La Formula E non si ferma e, dopo poco più di un'ora dall'ultima sessione di prove libere disputata sul tracciato tedesco, i piloti sono già pronti per tornare in pista e disputare la prima qualifica del weekend.
Di seguito vi riportiamo i due gruppi di piloti che, come di consueto, si sfideranno a colpi di giri veloci per conquistare uno degli otto posti disponibili, così da accedere alla fase dei duelli.
| Gruppo A | Gruppo B |
| Pascal Wehrlein | Edoardo Mortara |
| Mitch Evans | Antonio Felix da Costa |
| Nick Cassidy | Nico Muller |
| Oliver Rowland | Jake Dennis |
| Sebastien Buemi | Dan Ticktum |
| Joel Eriksson | Pepe Marti |
| Taylor Barnard | Nyck de Vries |
| Jean-Eric Vergne | Maximilian Gunther |
| Norman Nato | Zane Maloney |
| Felipe Drugovich | Lucas Di Grassi |
Il Gruppo A, sceso in pista per primo, al termine dei dieci minuti a disposizione ha visto Pascal Wehrlein chiudere davanti a tutti con oltre due decimi di vantaggio su Felipe Drugovich. In terza posizione si è piazzato Oliver Rowland, mentre l’ultimo pass per la fase a duelli è andato a Nick Cassidy, che per appena 10 millesimi ha escluso il giovane pilota DS Taylor Barnard, leader nelle FP1 di ieri.
Nel Gruppo B, a quattro minuti dalla bandiera a scacchi, Lucas Di Grassi è invece finito contro le barriere, danneggiando la sospensione e dovendo così abbandonare la sessione. Allo scadere del tempo, a staccare il pass per i duelli sono stati Dan Ticktum, autore del miglior tempo in 58.337, seguito da Edoardo Mortara, Zane Maloney e Nico Müller.

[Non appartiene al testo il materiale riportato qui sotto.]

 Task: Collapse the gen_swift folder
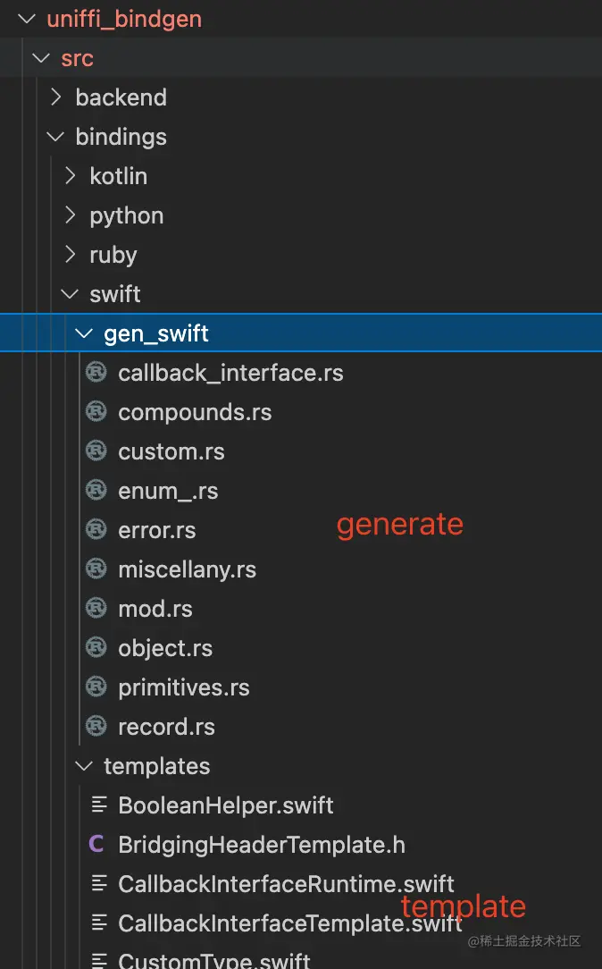click(84, 333)
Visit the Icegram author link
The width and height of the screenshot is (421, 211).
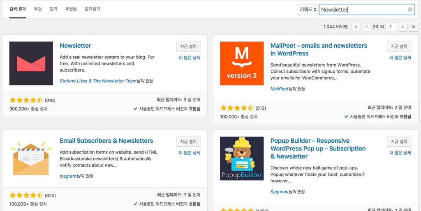pyautogui.click(x=67, y=176)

Il primo quarto di finale ha visto sfidarsi Oliver Rowland e Felipe Drugovich. Dopo il giro d'uscita dalla pit lane entrambi hanno dato il massimo, con il più veloce che si è dimostrato essere il pilota della Nissan che ha concluso un crono in 57.350, anche grazie ad un sovrasterzo che ha portato il brasiliano dell'Andretti a tornare sul traguardo in 57.892.
Passando al secondo duello i protagonisti sono stati Nick Cassidy e Pascal Wehrlein. La sfida tra Citroen e Porsche ha visto primeggiare il team tedesco grazie al crono di 57.374. Staccato di soli 75 millesimi l'alfiere della scuderia francese che ha concluso in 57.449.

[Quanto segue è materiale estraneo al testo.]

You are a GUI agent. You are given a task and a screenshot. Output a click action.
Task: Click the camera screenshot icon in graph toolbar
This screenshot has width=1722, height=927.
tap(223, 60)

Continuando è poi stato il turno di Zane Maloney ed Edoardo Mortara, con quest'ultimo che ha messo a segno un crono di 56.887, addirittura sette decimi più rapido del barbadiano che è passato sotto la bandiera a scacchi in 57.647. Questo enorme distacco su un tracciato così corto è stato dovuto ad un errore fatto dall'alfiere della Lola in curva tre.
L'ultimo duello di questa fase ha visto scendere in pista Nico Muller e Dan Ticktum. Il britannico ha però avuto vita facile in questo 1 vs 1 poiché il pilota della Porsche è arrivato lungo in curva due, perdendo tantissimo tempo utile, e portando così lo sfidante della Cupra a siglare un tempo sul giro di 57.148, ben quattro decimi più veloce del suo, concluso in 57.553.
Passando alla seconda fase dei duelli, i primi due piloti a sfidarsi per un posto in finale sono stati Pascal Wehrlain e Oliver Rowland. Una volta tornato in pista è stato l'alfiere della Porsche che, per soli 16 millesimi, si è imposto sul rivale siglando un crono in 56.996.
L'ultimo turno delle semifinali ha visto invece duellare Dan Ticktum ed Edoardo Mortara. A spuntarla sul tracciato di Berlino è però stato lo svizzero della Mahindra grazie ad un crono di 57.002. Staccando così di tre decimi il britannico che scatterà questo pomeriggio dalla seconda fila.
La sfida finale odierna ha visto fronteggiarsi Pascal Wehrlein ed Edoardo Mortara. Entrambi hanno spinto al massimo durante quest'ultimo giro, ma a conquistare la pole position per la gara di questo pomeriggio a Berlino è stato il pilota svizzero della Mahindra Edoardo Mortara che ha concluso il suo giro in 56.986. 56 millesimi più veloce dell'alfiere della Porsche che è poi passato sotto la bandiera a scacchi in 57.142.